Women undergoing root canal treatment may experience increased dental anxiety during certain phases of their menstrual cycle, likely linked to lower estrogen levels, according to a study recently published in Scientific Reports.
By considering the phases of the menstrual cycle, clinicians can better predict stress and provide more personalized care that can improve treatment outcomes, the authors wrote.
“Our findings show that women are particularly vulnerable to increased dental stress during both the menstrual and secretory phases of their cycle,” wrote the authors, led by Merve Çoban Öksüzer of Pamukkale University in Denizli, Turkey.Sci RepOctober 10, 2025, Vol. 15:1, 35442).
Dental anxiety is common among patients and often leads to delay or avoidance of treatment. Research shows that women cope better with stress during the reproductive phase, when estrogen levels rise, but experience more stress during the secretion phase, when estrogen falls. This study aimed to examine how the menstrual, proliferative and secretory phases possibly influence dental anxiety in women prior to root canal treatment.
The analytic cross-sectional study included 259 participants aged 18 to 50 years, of whom 191 were women requiring root canal treatment. Female participants were categorized into menstrual (Days 1 to 4), proliferative (Days 5 to 14) and secretory (Days 15 to 28) phases based on self-reported cycle data, they wrote.
Males were included as a comparison group to assess gender differences. Anxiety levels were measured using the Modified Dental Anxiety Scale (MDAS), the State Trait Anxiety Inventory (STAI), and physiological indicators such as blood pressure and oxygen saturation. Data was collected from September 2023 to October 2024.

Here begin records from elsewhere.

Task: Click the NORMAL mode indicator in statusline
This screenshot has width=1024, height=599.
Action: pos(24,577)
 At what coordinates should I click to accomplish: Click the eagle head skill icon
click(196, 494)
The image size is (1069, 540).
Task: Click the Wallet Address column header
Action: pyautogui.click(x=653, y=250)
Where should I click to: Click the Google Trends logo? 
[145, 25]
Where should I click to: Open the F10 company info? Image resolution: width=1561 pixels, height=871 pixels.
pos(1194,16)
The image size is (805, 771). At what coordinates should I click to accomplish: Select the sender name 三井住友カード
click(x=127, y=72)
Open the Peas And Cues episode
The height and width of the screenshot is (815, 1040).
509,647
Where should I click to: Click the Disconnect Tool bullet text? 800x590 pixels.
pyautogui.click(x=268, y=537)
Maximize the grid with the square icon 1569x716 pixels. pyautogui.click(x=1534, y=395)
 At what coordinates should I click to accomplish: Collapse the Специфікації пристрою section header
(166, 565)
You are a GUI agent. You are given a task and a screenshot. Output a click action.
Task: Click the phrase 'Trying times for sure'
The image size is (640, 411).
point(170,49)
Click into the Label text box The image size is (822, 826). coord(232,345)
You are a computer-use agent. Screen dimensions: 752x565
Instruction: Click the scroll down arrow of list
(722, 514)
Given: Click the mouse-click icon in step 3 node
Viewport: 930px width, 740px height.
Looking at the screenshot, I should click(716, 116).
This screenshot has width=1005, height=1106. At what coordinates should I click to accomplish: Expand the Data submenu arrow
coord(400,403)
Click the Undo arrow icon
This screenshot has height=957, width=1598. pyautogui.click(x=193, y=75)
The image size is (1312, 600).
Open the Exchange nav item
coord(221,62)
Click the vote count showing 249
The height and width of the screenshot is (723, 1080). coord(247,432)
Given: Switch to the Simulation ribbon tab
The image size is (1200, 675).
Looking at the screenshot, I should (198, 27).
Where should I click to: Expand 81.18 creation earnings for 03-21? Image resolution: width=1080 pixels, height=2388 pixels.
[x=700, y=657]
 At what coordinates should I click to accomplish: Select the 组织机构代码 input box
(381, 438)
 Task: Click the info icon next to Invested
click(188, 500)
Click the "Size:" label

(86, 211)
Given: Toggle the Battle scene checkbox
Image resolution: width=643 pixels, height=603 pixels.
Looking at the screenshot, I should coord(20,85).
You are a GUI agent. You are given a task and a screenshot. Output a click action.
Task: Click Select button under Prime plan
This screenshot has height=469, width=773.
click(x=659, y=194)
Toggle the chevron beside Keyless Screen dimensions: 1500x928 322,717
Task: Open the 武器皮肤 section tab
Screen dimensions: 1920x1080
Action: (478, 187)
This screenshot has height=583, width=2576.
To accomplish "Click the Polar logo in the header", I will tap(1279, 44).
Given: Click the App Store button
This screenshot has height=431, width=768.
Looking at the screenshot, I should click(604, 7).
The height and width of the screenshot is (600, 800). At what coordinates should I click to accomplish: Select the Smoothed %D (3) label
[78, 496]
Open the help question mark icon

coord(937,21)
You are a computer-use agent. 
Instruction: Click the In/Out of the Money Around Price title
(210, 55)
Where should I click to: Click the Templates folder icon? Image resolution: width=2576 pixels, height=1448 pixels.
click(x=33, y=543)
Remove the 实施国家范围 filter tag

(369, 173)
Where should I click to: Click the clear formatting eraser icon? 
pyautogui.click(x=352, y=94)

Menstrual and secretory phase women showed significantly higher MDAS and STAI-trait (T) scores than men (p < 0.001). In addition, STAI-state (S) scores were higher in all three menstrual phases compared to men (p = 0.001). Regression analysis confirmed that these associations remained significant after adjustment for confounders, while age, education, preoperative pain, and physiological measures had no significant effect, they wrote.
Menstrual phase was associated with a mean increase of 3.5 points in MDAS scores (p < 0.001), and both menstrual and secretory phases increased anxiety in all models. Overall, hormonal cycle phases explained about 4% to 6% of the anxiety score variance, and a strong positive correlation was found between the MDAS and STAI-S and STAI-T scores.
However, the study had limitations. Uncontrolled factors such as previous dental experiences, sleep quality and lifestyle habits may have influenced the relationship between menstrual cycle phases and stress levels, the authors added.
“By considering the phase of the menstrual cycle when planning and delivering dental care, practitioners can develop more personalized approaches that improve patient comfort, satisfaction, and overall treatment outcome,” they concluded.